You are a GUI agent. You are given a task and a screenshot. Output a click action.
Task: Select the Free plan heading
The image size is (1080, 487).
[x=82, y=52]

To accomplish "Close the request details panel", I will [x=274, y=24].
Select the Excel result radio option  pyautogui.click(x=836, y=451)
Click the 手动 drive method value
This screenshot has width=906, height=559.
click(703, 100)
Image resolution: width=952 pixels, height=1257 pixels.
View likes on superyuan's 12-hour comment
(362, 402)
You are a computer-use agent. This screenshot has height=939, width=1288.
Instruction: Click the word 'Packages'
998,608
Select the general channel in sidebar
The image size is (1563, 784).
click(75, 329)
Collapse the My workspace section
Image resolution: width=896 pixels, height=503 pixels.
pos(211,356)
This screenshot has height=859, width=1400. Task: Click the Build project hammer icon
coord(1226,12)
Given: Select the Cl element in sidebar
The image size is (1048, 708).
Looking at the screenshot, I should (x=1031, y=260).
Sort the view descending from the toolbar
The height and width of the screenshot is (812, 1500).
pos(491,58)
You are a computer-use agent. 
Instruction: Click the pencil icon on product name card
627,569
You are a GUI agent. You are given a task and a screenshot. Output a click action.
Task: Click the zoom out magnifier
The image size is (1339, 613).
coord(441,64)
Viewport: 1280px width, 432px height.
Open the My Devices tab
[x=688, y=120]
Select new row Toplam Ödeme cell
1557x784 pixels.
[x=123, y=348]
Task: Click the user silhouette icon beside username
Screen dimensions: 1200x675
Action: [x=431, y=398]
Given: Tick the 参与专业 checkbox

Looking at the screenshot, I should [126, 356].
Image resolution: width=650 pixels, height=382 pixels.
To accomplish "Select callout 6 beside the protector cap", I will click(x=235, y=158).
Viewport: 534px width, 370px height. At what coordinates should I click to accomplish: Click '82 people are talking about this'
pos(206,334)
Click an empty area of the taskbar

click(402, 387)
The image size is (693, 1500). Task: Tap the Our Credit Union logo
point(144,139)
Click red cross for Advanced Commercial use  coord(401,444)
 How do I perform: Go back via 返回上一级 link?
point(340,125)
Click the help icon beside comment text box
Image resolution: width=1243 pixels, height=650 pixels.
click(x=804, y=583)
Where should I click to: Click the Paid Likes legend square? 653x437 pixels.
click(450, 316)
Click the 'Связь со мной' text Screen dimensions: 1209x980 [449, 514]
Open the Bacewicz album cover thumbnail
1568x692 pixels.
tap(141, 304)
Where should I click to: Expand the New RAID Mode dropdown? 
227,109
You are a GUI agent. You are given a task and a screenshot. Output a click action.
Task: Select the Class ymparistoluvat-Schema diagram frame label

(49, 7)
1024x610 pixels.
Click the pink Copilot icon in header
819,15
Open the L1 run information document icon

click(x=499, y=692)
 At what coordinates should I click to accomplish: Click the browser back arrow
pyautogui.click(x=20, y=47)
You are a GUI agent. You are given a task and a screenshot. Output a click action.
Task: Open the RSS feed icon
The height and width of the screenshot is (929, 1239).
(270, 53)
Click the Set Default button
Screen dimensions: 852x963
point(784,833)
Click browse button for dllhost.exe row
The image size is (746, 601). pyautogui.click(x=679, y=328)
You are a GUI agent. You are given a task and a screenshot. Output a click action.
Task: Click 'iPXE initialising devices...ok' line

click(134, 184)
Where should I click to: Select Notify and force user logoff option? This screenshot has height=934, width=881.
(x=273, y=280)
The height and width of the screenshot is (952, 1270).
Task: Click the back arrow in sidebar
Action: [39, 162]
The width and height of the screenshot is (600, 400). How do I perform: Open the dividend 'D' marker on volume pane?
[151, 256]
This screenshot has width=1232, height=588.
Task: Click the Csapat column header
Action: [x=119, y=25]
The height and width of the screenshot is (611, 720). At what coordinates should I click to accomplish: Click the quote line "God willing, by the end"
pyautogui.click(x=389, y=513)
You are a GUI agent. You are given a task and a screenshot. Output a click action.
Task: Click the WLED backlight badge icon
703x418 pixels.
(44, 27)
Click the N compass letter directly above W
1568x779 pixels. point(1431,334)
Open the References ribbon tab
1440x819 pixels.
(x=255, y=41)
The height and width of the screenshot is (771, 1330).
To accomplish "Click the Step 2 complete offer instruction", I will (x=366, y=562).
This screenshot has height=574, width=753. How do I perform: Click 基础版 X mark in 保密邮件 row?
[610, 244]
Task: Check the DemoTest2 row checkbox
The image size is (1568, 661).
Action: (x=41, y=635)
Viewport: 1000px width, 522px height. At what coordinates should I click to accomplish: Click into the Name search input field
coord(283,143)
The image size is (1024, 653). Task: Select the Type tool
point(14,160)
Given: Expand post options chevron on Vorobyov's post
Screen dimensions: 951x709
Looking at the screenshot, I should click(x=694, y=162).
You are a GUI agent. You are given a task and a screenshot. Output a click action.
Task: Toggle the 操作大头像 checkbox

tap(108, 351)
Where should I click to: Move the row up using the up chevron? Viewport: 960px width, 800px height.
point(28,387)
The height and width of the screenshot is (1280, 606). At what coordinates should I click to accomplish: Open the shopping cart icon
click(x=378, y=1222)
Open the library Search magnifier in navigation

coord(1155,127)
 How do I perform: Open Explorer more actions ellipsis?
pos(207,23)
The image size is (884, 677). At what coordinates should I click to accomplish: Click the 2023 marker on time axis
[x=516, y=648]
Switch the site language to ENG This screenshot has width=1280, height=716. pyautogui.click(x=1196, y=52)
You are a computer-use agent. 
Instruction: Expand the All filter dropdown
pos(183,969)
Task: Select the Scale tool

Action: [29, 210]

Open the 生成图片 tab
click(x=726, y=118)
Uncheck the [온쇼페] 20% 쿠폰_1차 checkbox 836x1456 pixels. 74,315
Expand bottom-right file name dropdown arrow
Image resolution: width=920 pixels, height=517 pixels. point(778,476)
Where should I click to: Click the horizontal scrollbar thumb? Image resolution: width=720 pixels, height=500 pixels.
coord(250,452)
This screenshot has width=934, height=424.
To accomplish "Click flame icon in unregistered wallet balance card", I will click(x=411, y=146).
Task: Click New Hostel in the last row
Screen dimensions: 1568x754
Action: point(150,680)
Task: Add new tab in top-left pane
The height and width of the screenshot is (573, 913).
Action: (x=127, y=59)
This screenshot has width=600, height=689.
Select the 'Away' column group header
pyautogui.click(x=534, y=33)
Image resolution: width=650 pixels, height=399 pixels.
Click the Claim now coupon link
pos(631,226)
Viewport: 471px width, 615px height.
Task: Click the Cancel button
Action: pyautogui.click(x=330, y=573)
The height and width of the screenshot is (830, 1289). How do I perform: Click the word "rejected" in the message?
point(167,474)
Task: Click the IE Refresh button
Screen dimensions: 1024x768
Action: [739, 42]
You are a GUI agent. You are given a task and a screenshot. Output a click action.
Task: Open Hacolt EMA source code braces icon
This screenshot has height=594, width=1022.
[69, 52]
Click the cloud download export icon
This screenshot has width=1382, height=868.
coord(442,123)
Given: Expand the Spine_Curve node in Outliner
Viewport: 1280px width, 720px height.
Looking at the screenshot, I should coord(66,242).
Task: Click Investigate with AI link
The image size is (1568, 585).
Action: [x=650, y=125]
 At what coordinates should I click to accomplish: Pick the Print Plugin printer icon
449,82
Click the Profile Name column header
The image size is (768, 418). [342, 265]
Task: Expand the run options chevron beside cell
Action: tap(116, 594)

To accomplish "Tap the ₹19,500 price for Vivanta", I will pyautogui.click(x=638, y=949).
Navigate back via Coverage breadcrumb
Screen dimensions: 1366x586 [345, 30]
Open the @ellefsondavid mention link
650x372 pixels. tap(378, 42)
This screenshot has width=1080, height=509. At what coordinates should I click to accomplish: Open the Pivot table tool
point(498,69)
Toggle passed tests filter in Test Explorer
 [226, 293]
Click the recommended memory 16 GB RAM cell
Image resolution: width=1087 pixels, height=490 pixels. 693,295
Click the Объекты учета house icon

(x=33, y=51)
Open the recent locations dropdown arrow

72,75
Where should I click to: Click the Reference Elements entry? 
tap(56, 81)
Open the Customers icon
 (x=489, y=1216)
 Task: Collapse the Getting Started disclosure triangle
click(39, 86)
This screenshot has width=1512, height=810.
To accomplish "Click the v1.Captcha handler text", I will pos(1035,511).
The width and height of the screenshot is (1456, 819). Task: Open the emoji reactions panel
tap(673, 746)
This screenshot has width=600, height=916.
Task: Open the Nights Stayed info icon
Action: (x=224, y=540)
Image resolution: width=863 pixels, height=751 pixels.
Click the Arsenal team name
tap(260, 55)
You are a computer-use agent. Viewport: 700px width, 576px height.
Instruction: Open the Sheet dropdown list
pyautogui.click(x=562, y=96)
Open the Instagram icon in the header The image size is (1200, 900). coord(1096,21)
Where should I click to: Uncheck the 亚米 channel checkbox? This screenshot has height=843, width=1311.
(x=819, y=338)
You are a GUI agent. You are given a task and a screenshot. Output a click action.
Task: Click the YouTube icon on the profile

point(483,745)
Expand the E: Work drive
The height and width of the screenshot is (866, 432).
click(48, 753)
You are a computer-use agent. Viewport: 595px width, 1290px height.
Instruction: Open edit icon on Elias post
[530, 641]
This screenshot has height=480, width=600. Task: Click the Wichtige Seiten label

-.-.-

(Task to carry out): Count the lines in the data where "computer" occurs. Report the number only.

(Solution below): 5